I think when Jesus blessed the children that He also told them, "you can do it! I believe in you! Keep working hard! It's good to be smart!" Why wouldn't He tell them that? In Section 93 of the Doctrine and Covenants it reads: "The glory of God is intelligence, or, in other words, light and truth." It also says, "But I have commanded you to bring up your children in light and truth."
What does this mean for parents? What it means is that parenting is not for the lazy. It's hard work if it's done right---downright exhausting to be honest. It means staying up all night to answer a confused child's questions if that's what is required. It means putting spouse first and children second and friends and neighbors are way down on the list after parents and other family. It means being an example of working hard, having worthy expectations of children, showing an outpouring of love and respect, and doing everything in our power to help children become who their Heavenly Father wants them to be. Because they are not our children---they are His. We have a responsibility to God for what we do with His children.
Making it back to live with God and Jesus is not impossible to do. But it doesn't just happen. I promise you that on Judgement Day, we will all not be rewarded with Celestial Glory as a "participation trophy" and God is not going to let us all in to the highest kingdom because He "doesn't want to hurt our feelings." He is God.

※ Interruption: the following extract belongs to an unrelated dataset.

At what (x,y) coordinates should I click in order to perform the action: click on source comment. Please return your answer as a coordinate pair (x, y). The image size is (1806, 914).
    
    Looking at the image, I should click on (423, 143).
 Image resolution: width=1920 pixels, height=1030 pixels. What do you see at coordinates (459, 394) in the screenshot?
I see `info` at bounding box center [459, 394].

He has laws and commandments that must be kept. He requires us to be worthy to enter His presence. He demands that we are clean. He's realistic. He knows we're not perfect and that we'll mess up and that is why He blessed the world with the gift of His Son all those many years ago on Christmas Eve, so that we could have a way to be redeemed, a way to repent, a way to be forgiven.
If we don't want to get a big, sad, sorry surprise on Judgement Day because the cinnamon rolls aren't being passed out to everyone, then we'd better start learning some hard lessons now. We won't be able to abide a celestial law for eternity if we can't abide one now for a few hours. How can we be expected to even be comfortable in that setting if we're uncomfortable keeping the commandments now? William knew that the little green elf wasn't trying that hard and why? Because his parents are teaching him that he needs to work for and earn what he wants in life and that it is possible to set and achieve goals. And it's good to be smart. It's a righteous desire to want to be intelligent.
While we're at it, let me make one more suggestion. We should really get rid of the term "over-achiever." It demonizes achievement. When was achieving anything a bad thing? If you set a goal, work hard, and make your dream come true, how is that over achieving? It's ACHIEVING. I think the term came from jealous people who never achieve anything at all. They had to find a way to make themselves feel better about all of their participation trophies so they came up with a way to shed a negative light on the hard work and sacrifice some people make to work hard to achieve great things and make their dreams come true. Let's remember that God is not a mediocre god. He is a god of excellence. He glories in intelligence, excellence, and achievement. It's the way the Gospel is set up. To reward those who trust Him, His Son, and His Plan, and work really hard to follow Him. It is possible. Christ showed how it is to be done. God doesn't play tricks. If He says we can do something, we ought to believe Him. The cinnamon rolls taste a whole lot better when they're earned.